If anecdotal evidence is any indication of the Q4 number, call times are still long. The following comment appeared on a recent Seeking Alpha article:
I would consider paying again if customer service weren't so awful. The cancellation process alone takes away from any value proposition currently offered by any promotional/retention discounts. I was just offered a $25 for 5 months service retention discount after having just received 2 additional free retention months, and would have considered it.....had I not waited on the phone for almost 30 minutes to talk to someone.
I was offered the $5/month retention deal over the phone when I expressed my desire to cancel (yesterday). Previously, I had a 6 month, $30 early renewal deal plus 2 free months for retention. Like I said, I would have been inclined to take the offer had I not waited on hold for almost half an hour to talk to someone - it's not something I want to do every 5 or 6 months when retention discounts are set to expire since I have zero willingness to pay full price for a service I really only need once every couple of months.
Is Sirius a good service? Absolutely but until they make it more customer friendly for people who would be casual listeners, it's not one I'm going to pay for.
Whether or not the extended wait time was due to staff shortages during the week between Christmas and New Year's holidays, activity related to activations from recipients of subscription Christmas gifts or a heavy end of quarter or end of year push to bring in large subscriber numbers will never be fully known.
What we do know is that the costs are high and growing and the wait time was unacceptable. We also know that the time taken to handle each call has increased and the number of contacts is growing (per the 10k). The growing number of contacts is fine as it indicates the funnel for new subs is increasing. The increase in call times is not.
The experience of "biobat," who wrote those comments, is a problem that needs to be addressed. I suspect that it was not a holiday related issue because the 10Q reported that the call times and contacts had been growing during the third quarter. Here's another disturbing number from the 10Q:
Customer Service and Billing Expenses, Per Average Subscriber, is derived from total customer service and billing expenses... divided by the number of months in the period, divided by the daily weighted average number of subscribers for the period. ...
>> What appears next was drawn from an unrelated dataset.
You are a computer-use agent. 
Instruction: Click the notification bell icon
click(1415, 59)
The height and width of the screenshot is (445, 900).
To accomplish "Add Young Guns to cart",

For the three months ended September 30, 2012 and 2011 , customer service and billing expenses, per average subscriber, were $1.12 and $1.01 , respectively. These increases were primarily due to longer average handle time per call, higher contact rates and higher technology costs. For the nine months ended September 30, 2012 and 2011, customer service and billing expenses, per average subscriber were $1.04 and $1.03 , respectively.
This is a monthly expense that jumped 11% per subscriber, and the length of time spent on calls increased. It is an increasing expense that still resulted in decreasing efficiency as measured by the time spent on calls. It is an expense that resulted in a wait time that one subscriber found so intolerable he passed up the opportunity to keep his subscription at a steep discount.
It is a data point worth following carefully and is a two-edged sword. It could be considered great that the call center is so busy that it can't keep up with the business, but it's not so great if the staffing is such that customers are leaving because of wait times. Hopefully it is also an opportunity for savings from improved operational efficiency in the coming year, a year for which I wish everyone health, happiness and prosperity!
Disclosure: I am long SIRI. I wrote this article myself, and it expresses my own opinions. I am not receiving compensation for it (other than from Seeking Alpha). I have no business relationship with any company whose stock is mentioned in this article.
Additional disclosure: I have $3 January 2013 covered calls against most of my SIRI position. I also have a variety of other covered call positions. I may initiate (or close) a buy stock/sell option position in SIRI discussed in a recent article at any time. Also, in addition to long-term holdings, I have recently begun day trading 10,000 share blocks of SIRI and may continue to do so.